Output the records in full, exactly as given.

[Saved data entries]
((

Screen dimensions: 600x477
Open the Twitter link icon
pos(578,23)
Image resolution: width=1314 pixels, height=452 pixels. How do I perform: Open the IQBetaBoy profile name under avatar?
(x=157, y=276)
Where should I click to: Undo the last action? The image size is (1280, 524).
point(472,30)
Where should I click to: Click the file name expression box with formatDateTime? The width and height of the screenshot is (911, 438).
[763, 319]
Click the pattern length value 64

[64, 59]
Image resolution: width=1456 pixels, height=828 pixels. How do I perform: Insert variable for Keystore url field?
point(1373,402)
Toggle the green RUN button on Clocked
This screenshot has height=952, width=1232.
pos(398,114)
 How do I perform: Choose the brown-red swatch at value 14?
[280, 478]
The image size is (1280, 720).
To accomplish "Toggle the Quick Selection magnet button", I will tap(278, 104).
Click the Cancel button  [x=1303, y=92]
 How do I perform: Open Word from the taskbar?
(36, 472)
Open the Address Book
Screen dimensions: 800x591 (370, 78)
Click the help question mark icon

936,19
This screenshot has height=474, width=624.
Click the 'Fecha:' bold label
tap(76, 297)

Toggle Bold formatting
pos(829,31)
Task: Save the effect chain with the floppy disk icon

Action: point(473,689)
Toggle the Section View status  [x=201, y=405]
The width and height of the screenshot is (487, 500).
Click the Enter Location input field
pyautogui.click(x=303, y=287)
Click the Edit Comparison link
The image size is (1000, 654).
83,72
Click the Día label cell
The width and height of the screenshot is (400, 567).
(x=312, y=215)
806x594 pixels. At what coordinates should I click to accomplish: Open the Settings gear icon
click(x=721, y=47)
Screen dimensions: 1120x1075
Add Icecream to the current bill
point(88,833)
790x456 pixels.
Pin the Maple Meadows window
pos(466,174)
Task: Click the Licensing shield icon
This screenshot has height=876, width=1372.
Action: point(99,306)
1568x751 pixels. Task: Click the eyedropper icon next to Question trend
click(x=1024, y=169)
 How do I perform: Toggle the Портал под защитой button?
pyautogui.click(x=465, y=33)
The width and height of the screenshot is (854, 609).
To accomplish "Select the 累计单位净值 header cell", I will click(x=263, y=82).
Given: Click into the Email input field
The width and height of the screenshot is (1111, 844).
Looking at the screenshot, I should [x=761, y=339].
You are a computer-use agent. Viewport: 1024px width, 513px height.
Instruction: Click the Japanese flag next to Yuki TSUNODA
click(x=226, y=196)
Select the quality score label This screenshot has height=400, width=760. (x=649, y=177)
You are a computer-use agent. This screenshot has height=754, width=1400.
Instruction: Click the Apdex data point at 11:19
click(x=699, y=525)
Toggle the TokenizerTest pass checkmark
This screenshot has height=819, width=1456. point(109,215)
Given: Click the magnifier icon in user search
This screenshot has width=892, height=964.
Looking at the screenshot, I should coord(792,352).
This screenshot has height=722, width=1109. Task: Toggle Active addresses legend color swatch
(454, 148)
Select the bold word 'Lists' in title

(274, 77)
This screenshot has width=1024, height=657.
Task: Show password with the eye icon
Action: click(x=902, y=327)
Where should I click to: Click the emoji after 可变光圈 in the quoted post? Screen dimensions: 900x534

))

### Answer section
Screen dimensions: 600x477
Open the Twitter link icon
pos(578,23)
Image resolution: width=1314 pixels, height=452 pixels. How do I perform: Open the IQBetaBoy profile name under avatar?
(x=157, y=276)
Where should I click to: Undo the last action? The image size is (1280, 524).
point(472,30)
Where should I click to: Click the file name expression box with formatDateTime? The width and height of the screenshot is (911, 438).
[763, 319]
Click the pattern length value 64

[64, 59]
Image resolution: width=1456 pixels, height=828 pixels. How do I perform: Insert variable for Keystore url field?
point(1373,402)
Toggle the green RUN button on Clocked
This screenshot has height=952, width=1232.
pos(398,114)
 How do I perform: Choose the brown-red swatch at value 14?
[280, 478]
The image size is (1280, 720).
To accomplish "Toggle the Quick Selection magnet button", I will tap(278, 104).
Click the Cancel button  [x=1303, y=92]
 How do I perform: Open Word from the taskbar?
(36, 472)
Open the Address Book
Screen dimensions: 800x591 (370, 78)
Click the help question mark icon

936,19
This screenshot has height=474, width=624.
Click the 'Fecha:' bold label
tap(76, 297)

Toggle Bold formatting
pos(829,31)
Task: Save the effect chain with the floppy disk icon

Action: point(473,689)
Toggle the Section View status  [x=201, y=405]
The width and height of the screenshot is (487, 500).
Click the Enter Location input field
pyautogui.click(x=303, y=287)
Click the Edit Comparison link
The image size is (1000, 654).
83,72
Click the Día label cell
The width and height of the screenshot is (400, 567).
(x=312, y=215)
806x594 pixels. At what coordinates should I click to accomplish: Open the Settings gear icon
click(x=721, y=47)
Screen dimensions: 1120x1075
Add Icecream to the current bill
point(88,833)
790x456 pixels.
Pin the Maple Meadows window
pos(466,174)
Task: Click the Licensing shield icon
This screenshot has height=876, width=1372.
Action: point(99,306)
1568x751 pixels. Task: Click the eyedropper icon next to Question trend
click(x=1024, y=169)
 How do I perform: Toggle the Портал под защитой button?
pyautogui.click(x=465, y=33)
The width and height of the screenshot is (854, 609).
To accomplish "Select the 累计单位净值 header cell", I will click(x=263, y=82).
Given: Click into the Email input field
The width and height of the screenshot is (1111, 844).
Looking at the screenshot, I should [x=761, y=339].
You are a computer-use agent. Viewport: 1024px width, 513px height.
Instruction: Click the Japanese flag next to Yuki TSUNODA
click(x=226, y=196)
Select the quality score label This screenshot has height=400, width=760. (x=649, y=177)
You are a computer-use agent. This screenshot has height=754, width=1400.
Instruction: Click the Apdex data point at 11:19
click(x=699, y=525)
Toggle the TokenizerTest pass checkmark
This screenshot has height=819, width=1456. point(109,215)
Given: Click the magnifier icon in user search
This screenshot has width=892, height=964.
Looking at the screenshot, I should coord(792,352).
This screenshot has height=722, width=1109. Task: Toggle Active addresses legend color swatch
(454, 148)
Select the bold word 'Lists' in title

(274, 77)
This screenshot has width=1024, height=657.
Task: Show password with the eye icon
Action: click(x=902, y=327)
Where should I click to: Click the emoji after 可变光圈 in the quoted post? Screen dimensions: 900x534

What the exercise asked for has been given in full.